Giving Thanks

Hand
Image credit: Photo by
Alex E. Proimos
Licensed under Creative Commons

On Thanksgiving morning, I needed to run out to the grocery store for a few last minute items, and if the parking lot of my local store was any indication, I was far from the only one.  As I weaved my way slowly through the traffic at the front of the store looking for an available space, I noticed a man standing in front of the store holding a hand-lettered cardboard sign bearing the words, "Please help."  I thought about the family I had at home, the friends we would be getting together with later that day and the feast of delicious food awaiting us all, and I decided I'd pick up dinner for the man from the deli counter in the store.

The store was running a Thanksgiving special, so I was able to get a plate of turkey, mashed potatoes and gravy, stuffing, spinach and macaroni and cheese.  I added a piece of pumpkin cake (because, really, what's Thanksgiving without dessert?), grabbed napkins and utensils and walked outside to hand the bag of food to the man with the sign.

"Thank you so much," he said, "But I imagine it's turkey?  I don't have all my teeth, so I can't eat turkey."

"Well, yes, there's turkey," I said, "But I also got mashed potatoes and a few other things you should be able to eat. Please take it anyway."

"Thank you.  God bless you," he said.

"God bless you," I said.  (Wow.  I said that?  And meant it?  Crazy recovery.)
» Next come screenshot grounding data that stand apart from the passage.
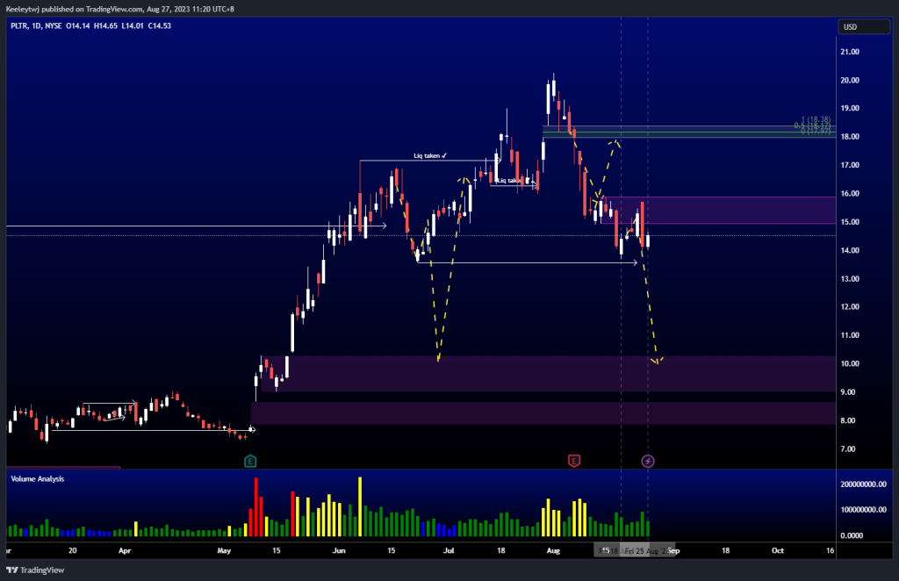Screen dimensions: 899x581
Task: Click the green upcoming earnings icon below the chart
Action: coord(248,459)
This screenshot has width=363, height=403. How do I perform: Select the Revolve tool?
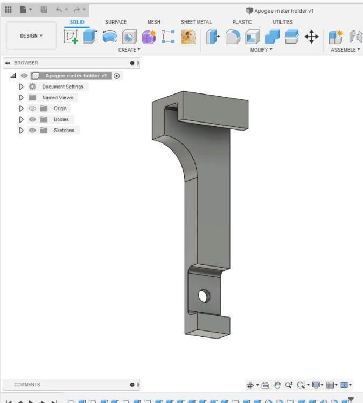click(x=110, y=37)
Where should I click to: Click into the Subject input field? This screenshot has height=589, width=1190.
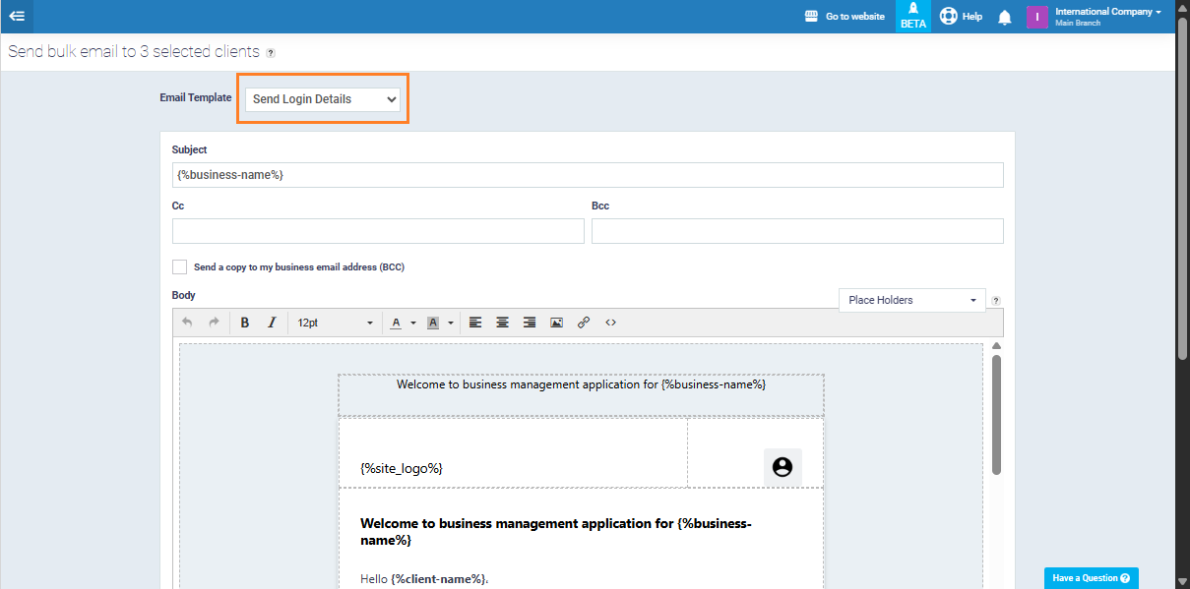pyautogui.click(x=588, y=175)
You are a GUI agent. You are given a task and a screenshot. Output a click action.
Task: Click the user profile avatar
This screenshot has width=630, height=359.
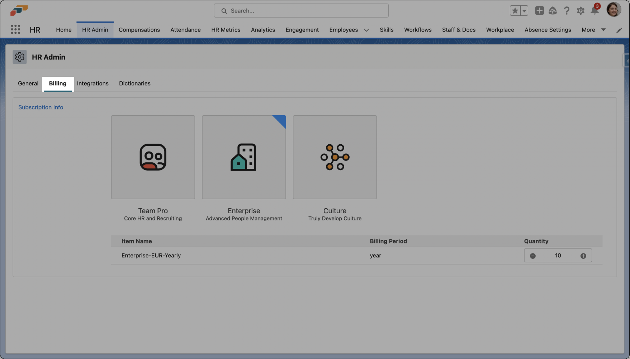pos(614,10)
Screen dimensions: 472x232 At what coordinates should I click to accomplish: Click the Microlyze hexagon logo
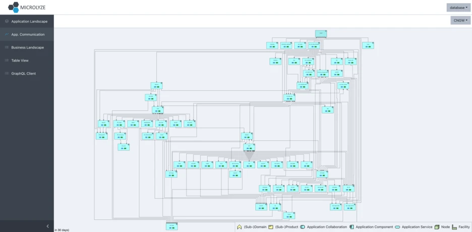(x=14, y=7)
As I walked back to my car, I thought about how I didn't get the perfect meal for him, but how I got something that was good enough.  He may not have been able to chew the turkey, but the plate had other nourishing foods he could eat.  God was providing for him through me.  Then I thought about the times I have not gotten exactly what it is that I want, yet God provided for me too.  And I drove home feeling shaky and flushed with gratitude.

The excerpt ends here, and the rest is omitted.